→ Document excerpt
= = = =

JNUTA opposes the new ‘leave committee’ procedure

Teachers of Jawaharlal Nehru University do not need to be reminded of the discriminatory treatment and harassment faced by them in the tenure of the last Vice-Chancellor and his administration. Amongst the many impediments placed in the professional development of teachers was the continuous problem of delay/denial in the granting of academic leave to them, using various flimsy and illegal pretexts. As a consequence, several teachers were forced to approach the courts for relief over the years. In all the cases, the courts upheld the rights of the teachers, as these requests flowed from the JNU Act, Statutes, and Ordinances as well as the UGC Regulations that determine the service conditions.

The JNUTA had hoped that, with the change in administration, this era of punishment by procrastination and arbitrariness would come to an end. To its dismay, however, it finds only a continuation of the same harassment. Hot on the heels of the April 2022 attempts of the JNU administration to delay the grant of study leave to a JNU Assistant Professor (a move eventually thwarted by the intervention of the Hon. High Court of Delhi), eight JNU faculty have once again been made victims of arbitrary decision-making by the JNU Executive Council in its 300th meeting held on May 5 2022. Five of these applications were for Sabbatical Leave (for the purpose of writing books/research monographs) and three were for Extraordinary Leave (for the purpose of taking up research fellowships). As per the JNU Ordinances and the practice, both EOL and Sabbatical Leave applications are decided upon by the Executive Council.

The JNUTA is extremely dismayed to learn that the 300th EC did not deliberate on the leave applications of these eight colleagues. Instead, without any agenda justifying this proposal, the EC has simply noted against each individual case that it has decided to set up a Leave Committee to be constituted by the Vice-Chancellor, which will scrutinise all long leave applications (sabbatical, study leave, EOL etc) and submit its recommendations to the VC. It is the VC who will then decide whether to grant leave in each case or to refer the matter to the EC.

The JNUTA is at a loss to understand why these applications, all submitted in a timely fashion, all duly approved by the Centres and Chairperson/Dean of the Schools concerned and all vetted by the Academic Branch (which assists the EC by providing the relevant factual information), were not discussed and decided upon by the EC. All these applications were made well before this whim of a Leave Committee seems to have struck the JNU administration, but they have been held hostage to the decisions of a body that is yet to come into existence, whose composition is not known and whose norms of functioning have not been notified, and whose procedure will retrospectively be applied to decide on their applications!

= = = =

→ Given data
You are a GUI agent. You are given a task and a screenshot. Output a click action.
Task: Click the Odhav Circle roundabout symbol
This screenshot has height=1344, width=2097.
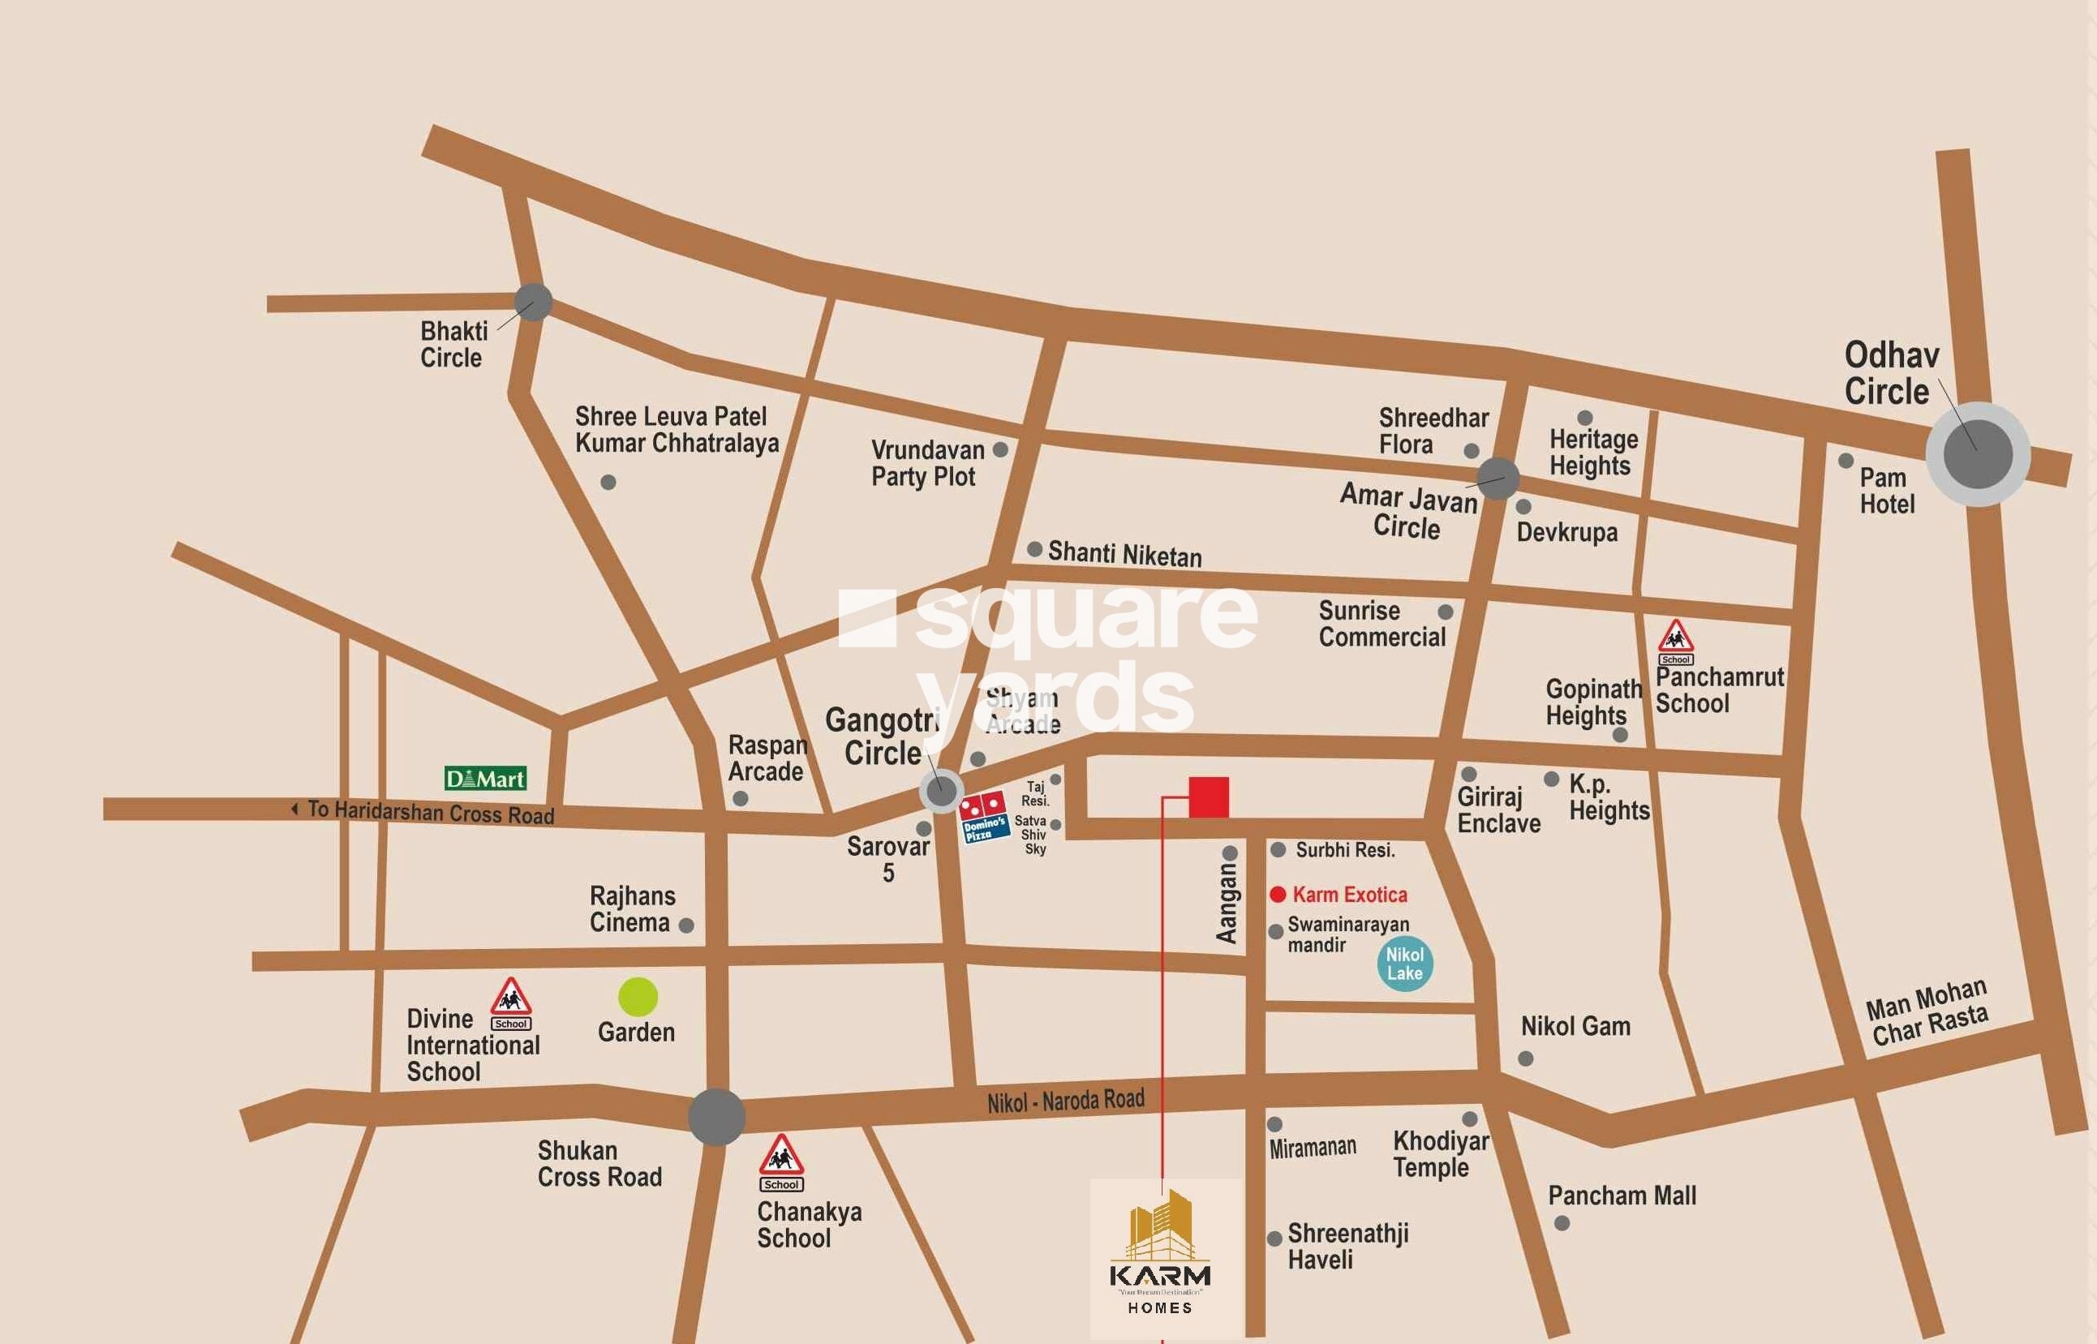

= = = =

→ What is asked
[1] Print the passage of the JNUTA statement on the leave committee starting at "The JNUTA is extremely" and ending at "matter to the EC.", word for word.
[2] Carry on the JNUTA statement on the leave committee from the point where it stops.

→ Task answers
[1]
The JNUTA is extremely dismayed to learn that the 300th EC did not deliberate on the leave applications of these eight colleagues. Instead, without any agenda justifying this proposal, the EC has simply noted against each individual case that it has decided to set up a Leave Committee to be constituted by the Vice-Chancellor, which will scrutinise all long leave applications (sabbatical, study leave, EOL etc) and submit its recommendations to the VC. It is the VC who will then decide whether to grant leave in each case or to refer the matter to the EC.

[2]
All of these applications are time-sensitive, and the absence of any decision on them is inexplicable as they they meet all the conditions for the grant of long leave. In two cases, the leave applications pertained to a start date that preceded the date of the EC meeting, so the current status of those faculty members is particularly unclear. Three of the applications are by Associate Professors, so this refusal to process the applications by the Competent Authority adversely affects their careers. Four applications are by women faculty, and the JNUTA would have expected that had the JNU EC been gender-sensitive, it would take into consideration the special challenges that women face in planning long leave, and process the applications expeditiously.

Further, the JNU administration will surely be aware that the requirement that no more than 20% of the faculty may be on long leave at a time entails that faculty at the Centre level need to plan the sabbaticals/study leave/ EOL leave applications years in advance, so the introduction of a new hoop that faculty has to jump through in the system has an impact that goes far beyond the individual, and has a cascading effect at the Centre/School. Finally, lost/delayed opportunities for fellowships or delayed research publications only damage the university’s research profile and its position in national and international rankings.

In the JNUTA’s view, the EC’s decision to constitute this Leave Committee not only adds another impediment to the efficient processing of such leave applications, it allows for considerations extraneous to the Ordinances and the operational UGC Regulations to influence/interfere in decisions, in a way that runs counter to the letter and spirit of the JNU Act. It demands that the EC rescind this decision for the following reasons:

  1. The proposed Leave Committee will lack the requisite expertise to examine/scrutinise the long leave applications of faculty members from different schools. The JNUTA cannot see any academic value in the input/assistance that such a body may give the VC/EC in arriving at such decisions. Applications for long leave are submitted with the recommendations of the Centre faculty and Chairperson of Special Centres /Deans of Schools, who are the statutory authorities for overseeing research, and are the best placed to make academically informed decisions on the viability of an individual application. Adding on a Leave Committee to the established institutional process will only create a redundant, additional layer of complication, including potential contradictions in which decisions made at the Centre/School level are overturned by this Committee.
  2. No arguments have been presented by the EC as to why a change of procedure is necessary at all. As the eight applicants for long leave to the 300th EC will testify, there is no shortfall in the delay, confusion and harassment that these faculty have had to go through in submitting these applications in the first place, and the introduction of a mechanism that has the potential of legitimising procrastination and delay in deciding applications on long leaves only heightened JNUTA’s apprehension that this process is potentially directed towards further arbitrary decisions and harassment in such matters. JNU administration’s suggestion of a leave committee that has been arbitrarily superimposed on the existing rules is in complete contradiction with a time-bound, fair, and transparent process for granting a long-term leave.
  3. The JNUTA is apprehensive that the unstated goal of this new procedure is to dilute the power of the various authorities instituted by the JNU Act and to introduce an undesirable centralisation of the decision-making process in the office of the VC. This is particularly so as the yet-to-be-formed Leave Committee reports not to the EC but to the VC directly, and therefore does not derive its powers from JNU’s statutory frame and undermines the powers of the Centres/Schools as well.

The JNUTA therefore urges the EC to withdraw the resolutions setting up this Leave Committee process. It also demands that an Emergency EC be convened to consider the pending leave applications of these eight colleagues.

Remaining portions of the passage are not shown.